Reply To: Early ARM Disclosure


If I’m understanding correctly, it sounds like you will have discounts and/or premiums which would constitute separate programs and separate disclosures. The amount of discounts don’t constitute a separate program.

10 CFR 1026.19, OSC Paragraph 19(b)(2)(v) states:

1. Discounted and premium interest rate. In some variable-rate transactions, creditors may set an initial interest rate that is not determined by the index or formula used to make later interest rate adjustments. Typically, this initial rate charged to consumers is lower than the rate would be if it were calculated using the index or formula. However, in some cases the initial rate may be higher. If the initial interest rate will be a discount or a premium rate, creditors must alert the consumer to this fact. For example, if a creditor discounted a consumer’s initial rate, the disclosure might state, “Your initial interest rate is not based on the index used to make later adjustments.” (See the commentary to §1026.17(c)(1) for a further discussion of discounted and premium variable-rate transactions.) In addition, the disclosure must suggest that consumers inquire about the amount that the program is currently discounted.
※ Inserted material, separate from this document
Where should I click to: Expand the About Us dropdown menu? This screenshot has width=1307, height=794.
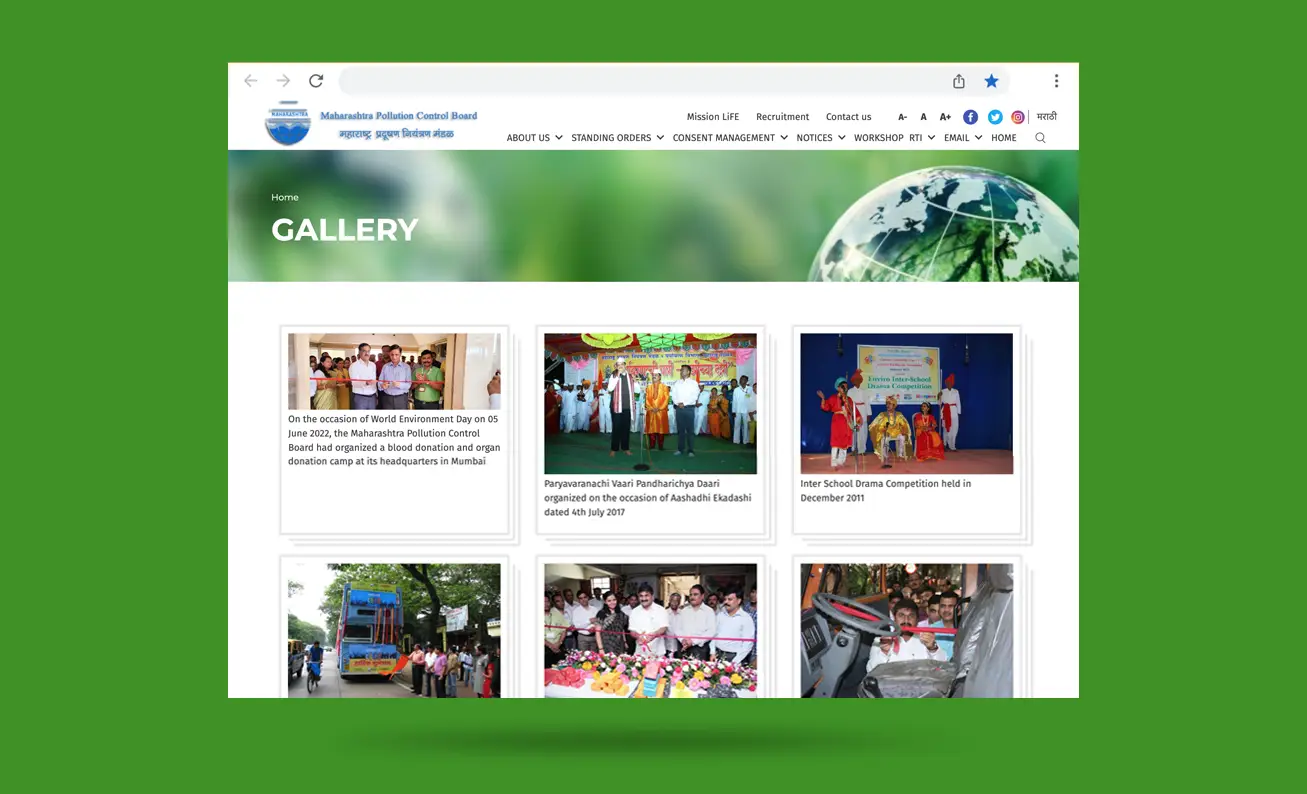coord(534,138)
For example, the disclosure might state, “Ask us for the amount our adjustable rate mortgages are currently discounted.” In a transaction with a consumer buydown or with a third-party buydown that will be incorporated in the legal obligation, the creditor should disclose the program as a discounted variable-rate transaction, but need not disclose additional information regarding the buydown in its program disclosures. (See the commentary to §1026.19(b)(2)(viii) for a discussion of how to reflect the discount or premium in the historical example or the maximum rate and payment disclosure).

Let’s see if Jack has any other thoughts on this.